───── EXCERPTED TEXT ─────
It is a little bit different than that, but basically, right,
you know, that's basically capturing the sentiment and so there's a lot of
evidence that what's going on here is an impermissible reason.
So I think we would all agree. Also––and Nick, you should of
course step in if you––you can't fire people because you're trying to force another
political party to agree to a bill. Right? That's not an appropriate reason.
And that's not––that's why when they sort of put out these
documents, they don't ever lean on that. But publicly, it's very clear. Russ Vought,
the head of OMB, Donald Trump, this is why they're doing it, and they're tweeting
that every day.
So anyway, I think that there are a lot of things that we
broadly agree on. I think that we may have different senses of how courts would
react, but I think that in that sense, we're both kind of making guesses about
what's an unprecedented circumstance. Because, you know, no one has ever tried
to use a shutdown to undermine basic functions that sort of Americans on until
the Trump administration.
Nick Bednar: If I can
just add like a couple things. I, I think Sam's absolutely right here. And I, I
wanna emphasize a couple things Sam said, one of which is like, this––like what
we're talking about is what would a court do as a matter of law.
As a policy and political matter, none of this makes any sense.
───── MATERIAL PROVIDED ─────
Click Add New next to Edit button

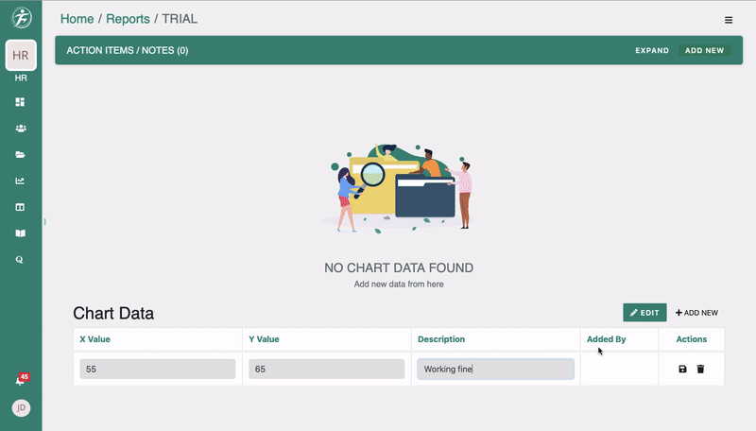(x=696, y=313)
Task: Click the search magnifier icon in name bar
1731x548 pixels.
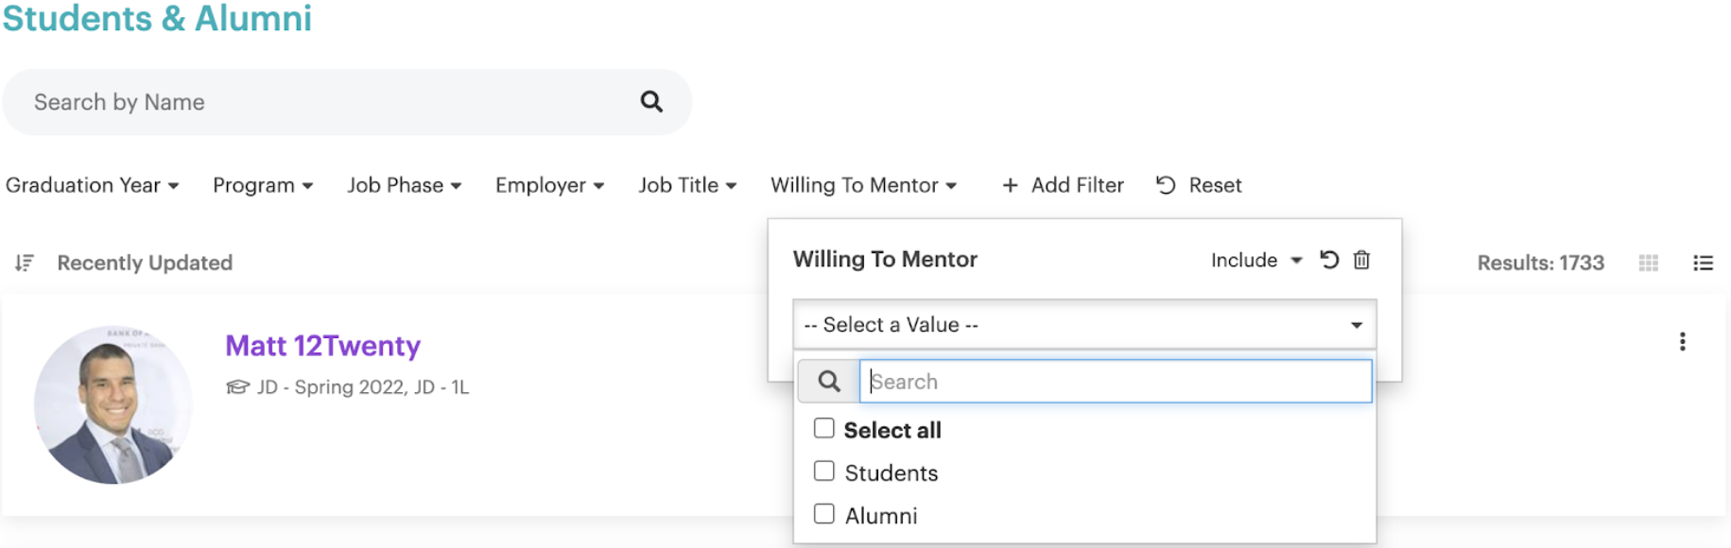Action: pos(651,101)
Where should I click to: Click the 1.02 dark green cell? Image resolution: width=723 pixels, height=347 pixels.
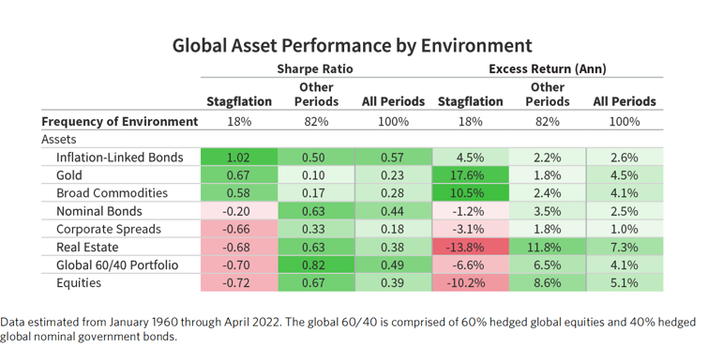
─────
- STATED GOAL -
In the shutdown discussion transcript, why does the first speaker say both participants are "kind of making guesses" about how courts would react?

- SOLUTION TO THIS TASK -
The speaker says they are guessing because the situation is unprecedented. No one before the Trump administration had ever tried to use a shutdown to undermine basic government functions, so there is no precedent for how courts would respond.